See part 1.
The release of Firefox 0.9 in June 2004 was an interesting release for me.
Firefox 0.9 replaced the old beautiful Qute theme with the new Winstripe theme, a theme which a lot of the community didn’t like. I wasn’t a big fan of it either, and I downloaded the Qute theme.
Additionally, Firefox 0.9 kept crashing on my computer. I can’t remember what the problem was, but Firefox 0.9 got me a lot more involved in Mozilla – I posted a few bugs on Bugzilla, contributed to Mozillazine discussions, etc.
The migration tool in Firefox 0.9 made it a ton easier for people to migrate from Internet Explorer; this was one of the main things which stopped me initially from switching to Firefox.
Version 0.10, a preview released finally aimed at end users was released in September 2004.

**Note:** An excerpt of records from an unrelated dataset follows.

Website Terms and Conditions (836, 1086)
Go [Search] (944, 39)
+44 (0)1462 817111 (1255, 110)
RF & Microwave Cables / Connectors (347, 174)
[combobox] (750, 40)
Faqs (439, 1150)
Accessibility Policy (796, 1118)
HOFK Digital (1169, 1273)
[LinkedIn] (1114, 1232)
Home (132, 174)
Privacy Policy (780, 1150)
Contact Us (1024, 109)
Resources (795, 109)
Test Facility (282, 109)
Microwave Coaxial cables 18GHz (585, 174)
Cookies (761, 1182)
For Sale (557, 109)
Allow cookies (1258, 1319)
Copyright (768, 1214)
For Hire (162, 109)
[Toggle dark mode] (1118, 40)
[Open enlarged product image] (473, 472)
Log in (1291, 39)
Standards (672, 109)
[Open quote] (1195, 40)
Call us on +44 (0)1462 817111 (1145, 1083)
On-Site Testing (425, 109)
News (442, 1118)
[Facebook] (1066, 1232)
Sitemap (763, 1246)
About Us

Around that time, Spread Firefox was launched. I was quite active in promoting Firefox back then – I found an excuse to add a Firefox button to every website I was involved in. This was sometimes done indirectly by developing an enhanced XUL version of the website, or with Evolution, a Firefox toolbar. Or just making sites look nicer on Firefox by adding opacities and -moz-border-radiuses.
Developing the Evolution Toolbar was a really interesting experience in playing around with some of the Mozilla APIs, XUL, etc. It managed to convert quite a lot of players to Firefox and caused the browser share to go from something like 5% Firefox to 90% Firefox. In the long run, it probably brought more Firefox users to Evolution than Evolution users to Firefox.
I was one of the most active members on Spread Firefox and I got offered one of the 25 million download commemorative coins. Unfortunately, I signed up to SFX with an old Hotmail account and never read the e-mail until after the deadline had passed.
Since the release of 1.0, I’ve been a lot less active in promoting Firefox because it’s already getting quite a bit of attention around the internet and has a decent market share of around 15%. Spread Firefox seems to have died out a bit.
Since 1.0, I’ve been keeping track of Mozilla developments through The Burning Edge and occasionally downloaded nightlies to play around with new features.
Firefox has definitely come a long way. A few weeks ago, I sent out links to a website which only worked in IE to a few friends, expecting that they’d use IE. A lot of them came back to me wondering why it didn’t work. That really made me realise how far Firefox had come; normal people were now downloading and using Firefox of their own accord. They didn’t need people to tell them why.
With Firebird, it was a struggle to convince webmasters to support alternative browsers and web users to surf with Firebird. Firebird started out as a snowball. Firefox has been picking up speed and snow ever since and is now an avalanche and a powerful force on the web.
I look forward to the release of Firefox 2.0 later today.